▶ STORED DATA:
****************
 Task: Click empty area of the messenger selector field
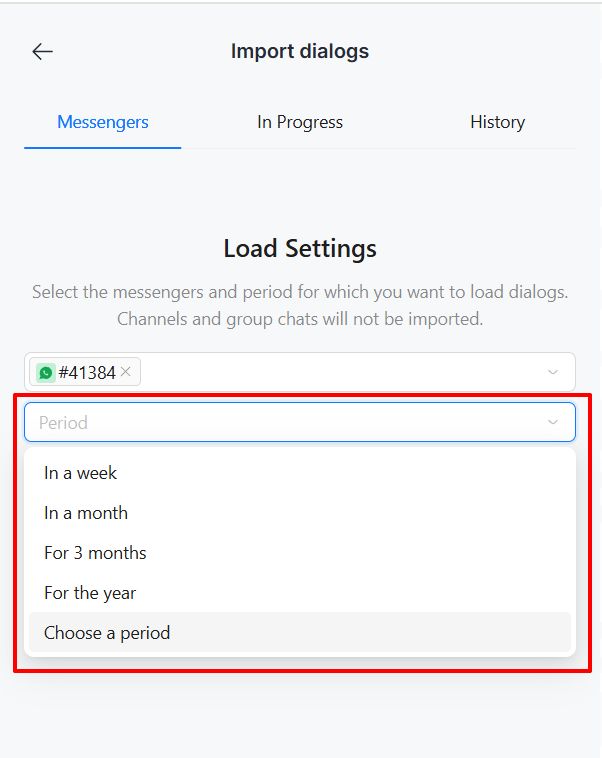pos(340,373)
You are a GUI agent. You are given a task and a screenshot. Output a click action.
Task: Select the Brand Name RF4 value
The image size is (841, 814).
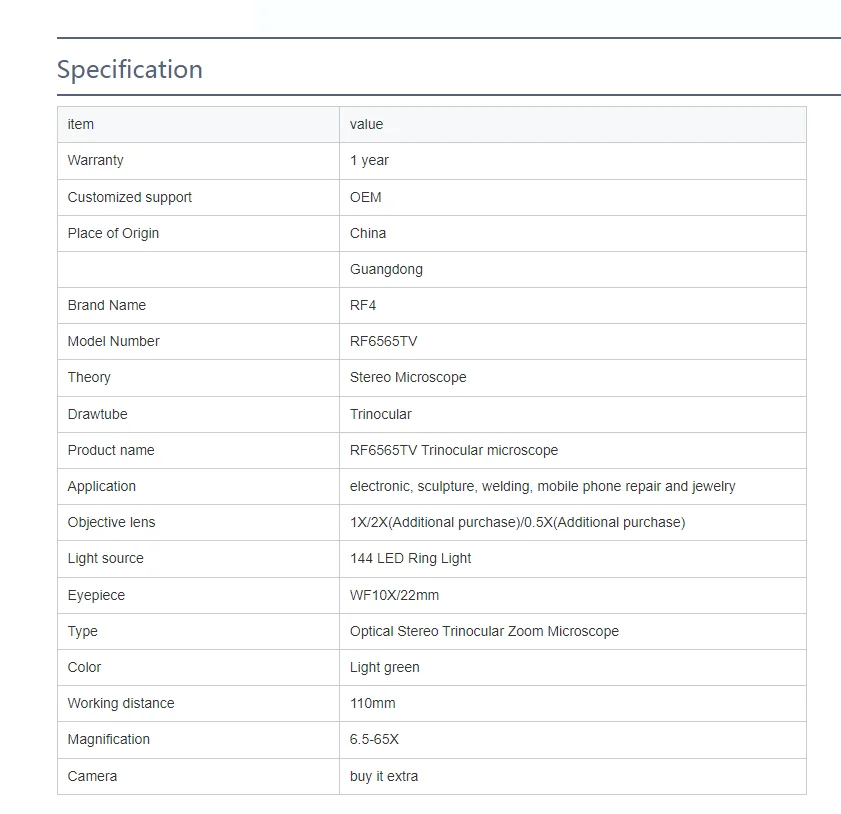point(363,305)
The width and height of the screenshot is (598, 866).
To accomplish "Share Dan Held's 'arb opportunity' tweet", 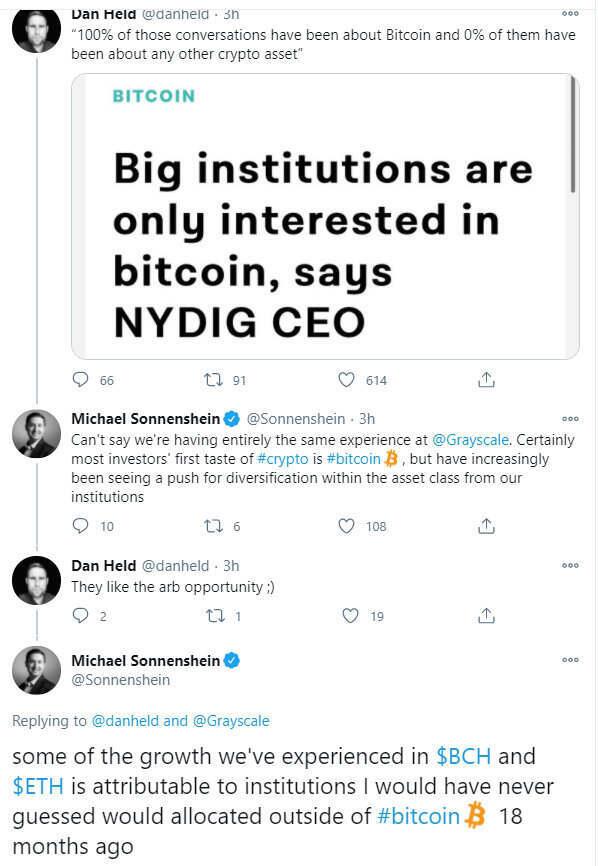I will point(487,615).
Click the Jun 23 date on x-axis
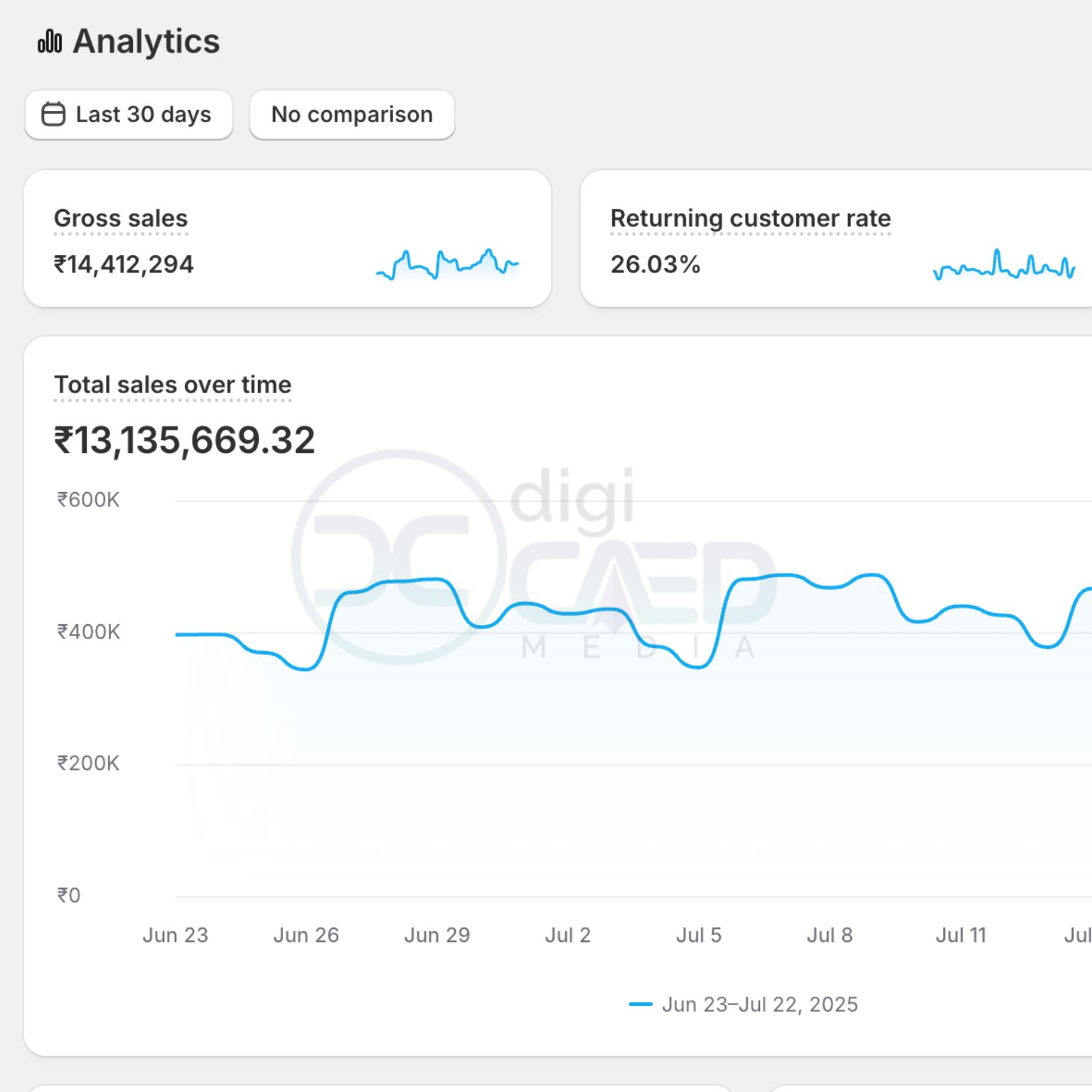 176,935
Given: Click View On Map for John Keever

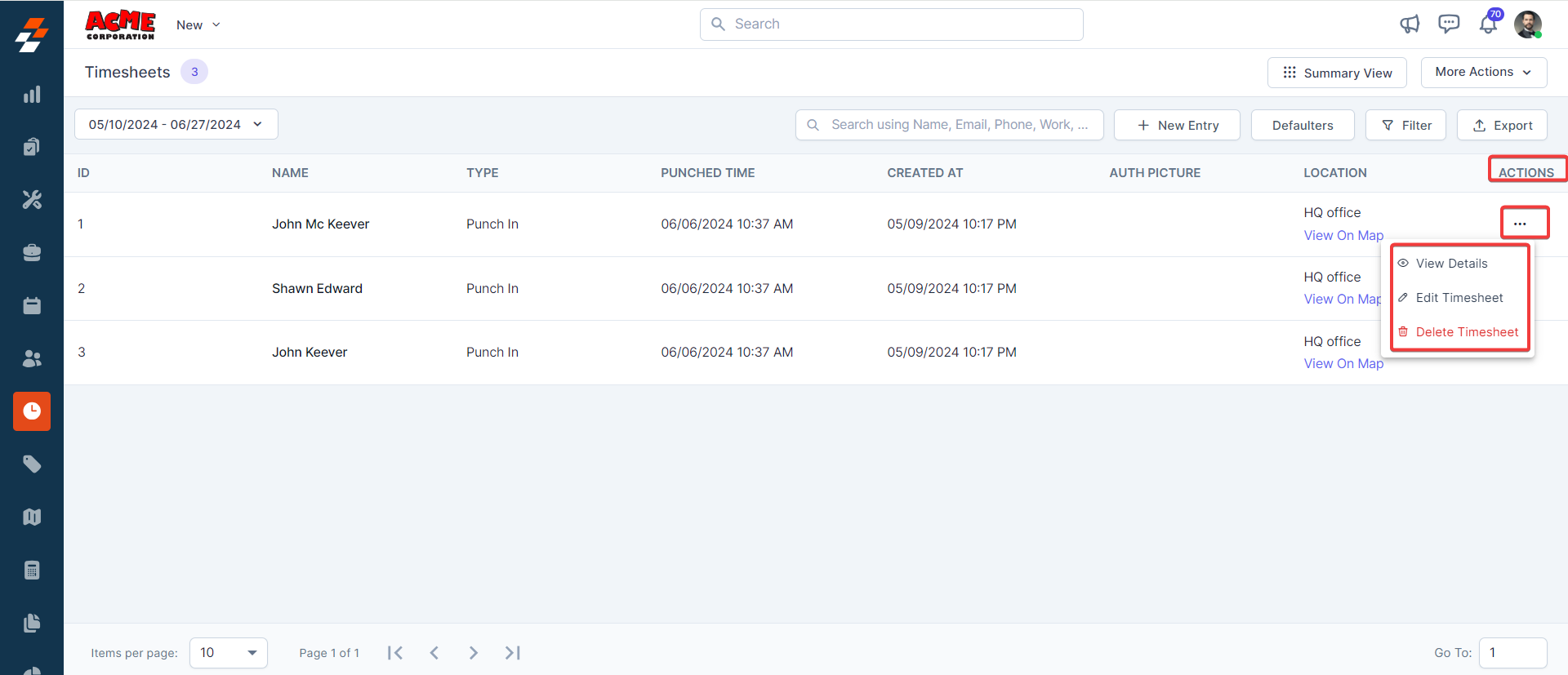Looking at the screenshot, I should point(1343,364).
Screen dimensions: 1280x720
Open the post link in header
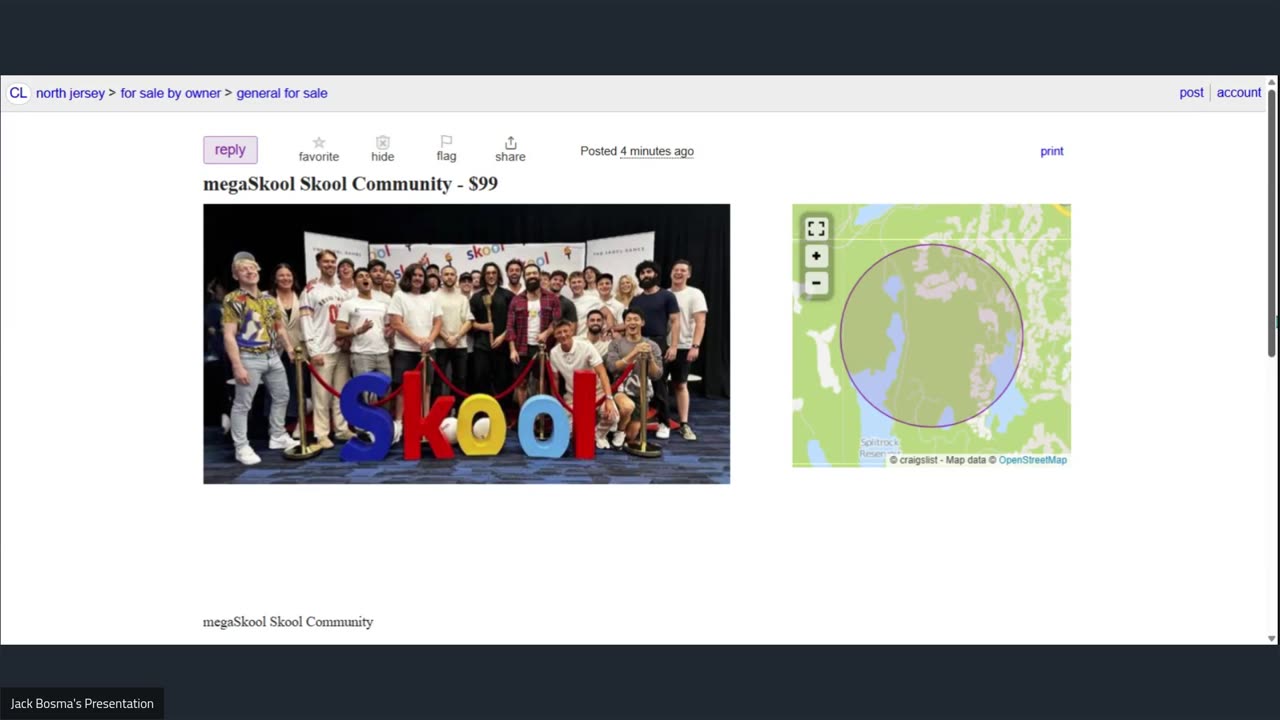click(1191, 92)
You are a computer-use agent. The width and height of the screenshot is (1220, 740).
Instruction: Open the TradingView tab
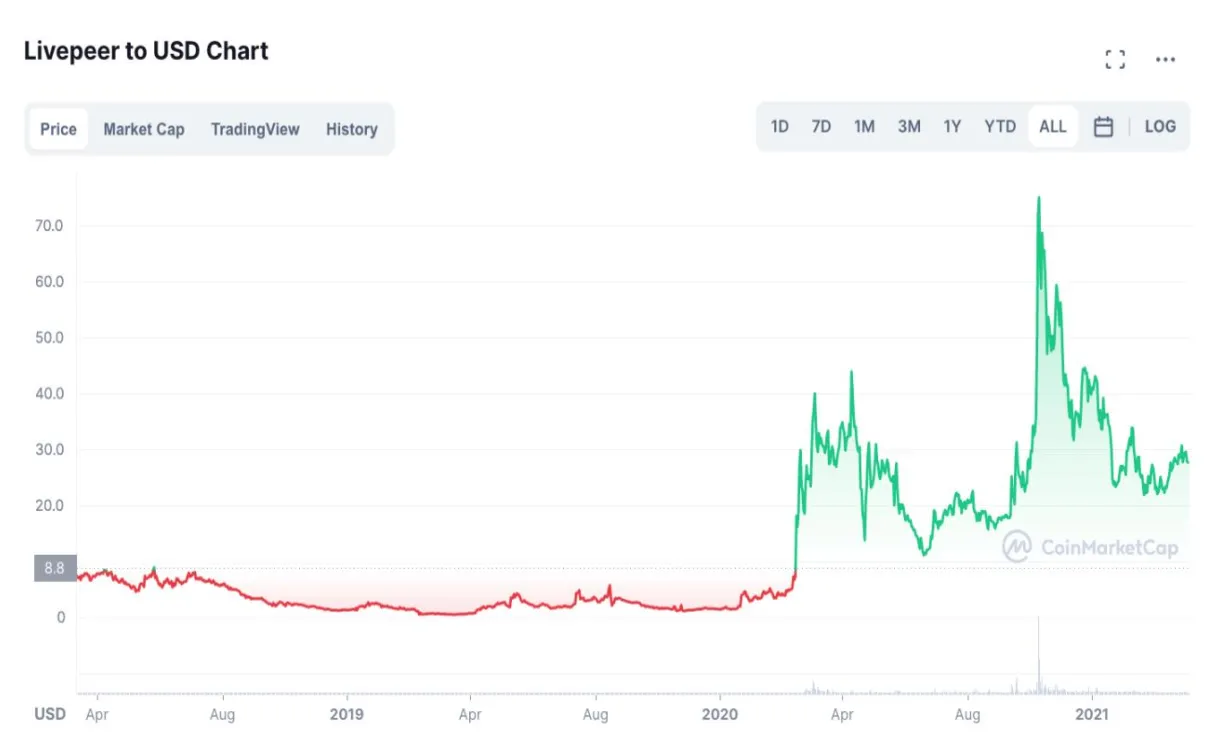(x=254, y=129)
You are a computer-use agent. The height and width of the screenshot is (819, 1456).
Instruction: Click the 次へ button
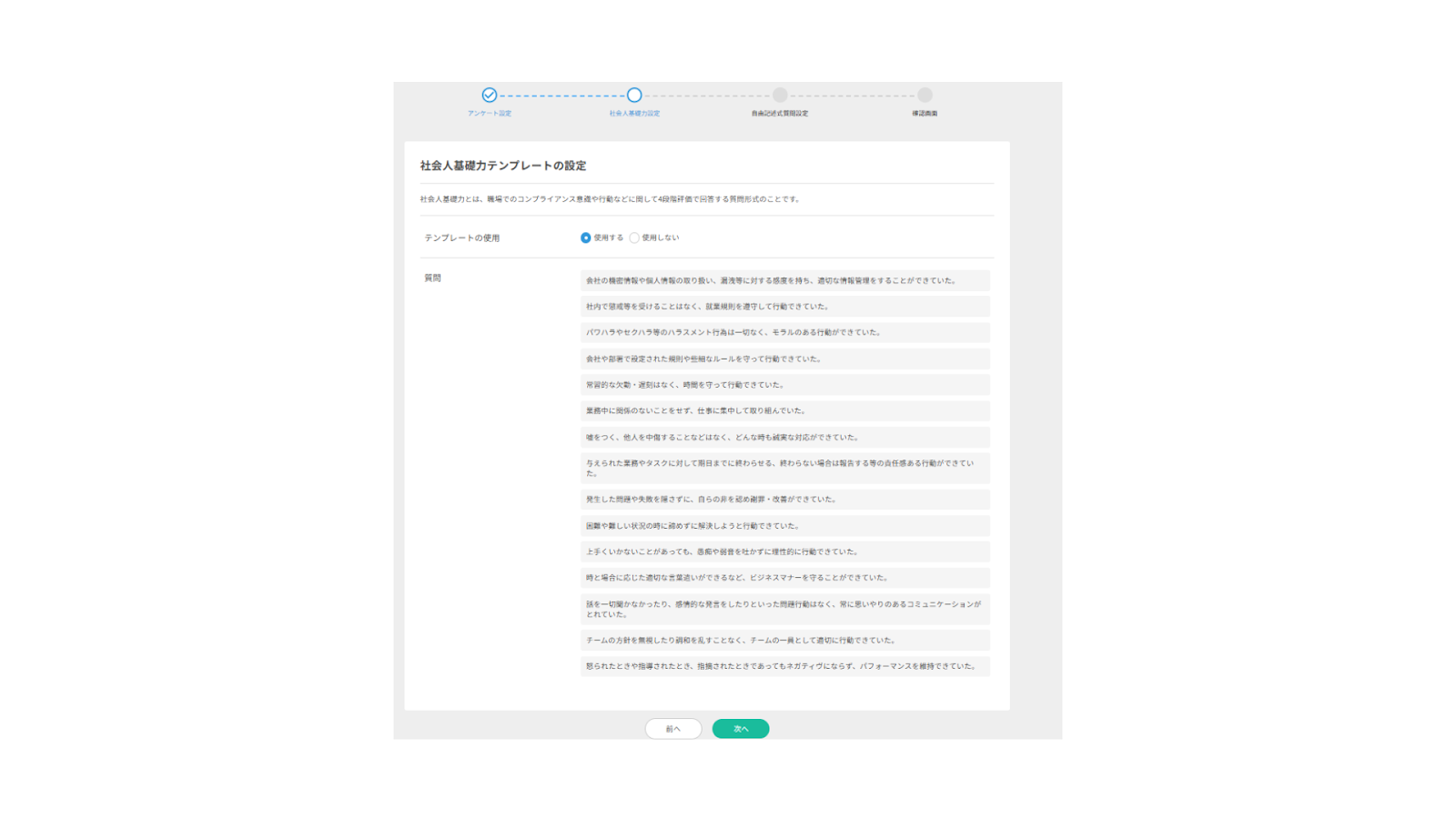coord(740,729)
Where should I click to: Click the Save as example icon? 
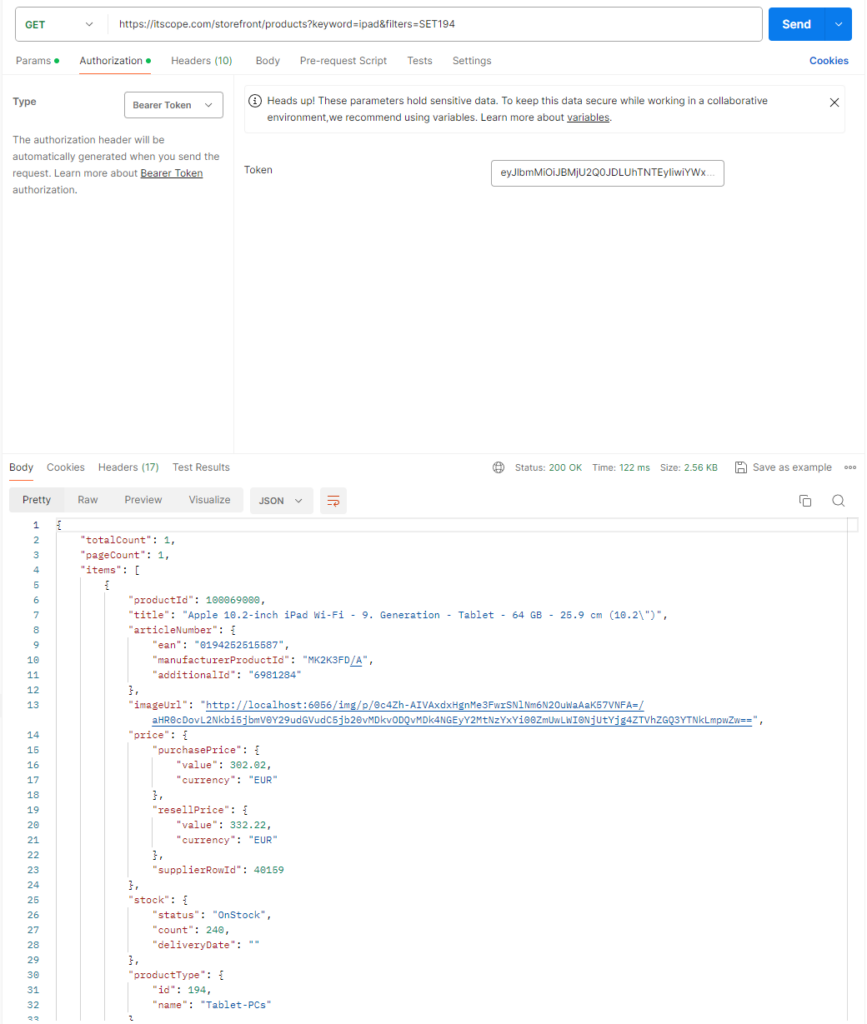(741, 468)
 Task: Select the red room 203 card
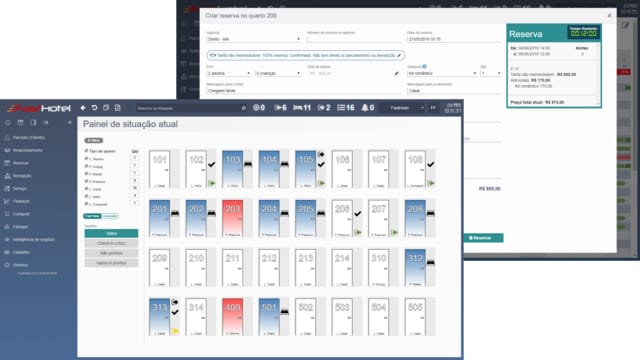click(x=233, y=218)
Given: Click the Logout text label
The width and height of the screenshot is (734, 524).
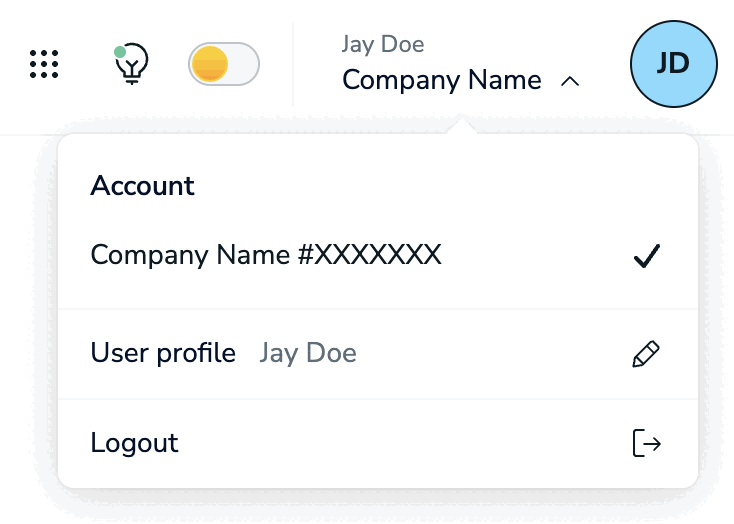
****************
▶ WHAT IS REQUIRED: When a line in the listing includes the word "agent", report that line in full.

▶ OUTPUT FOR THIS TASK:
You are a GUI agent. You are given a task and a screenshot. Output a click action.
You are a computer-use agent. The width and height of the screenshot is (1220, 740).
You are a computer-use agent. The height and width of the screenshot is (819, 1456).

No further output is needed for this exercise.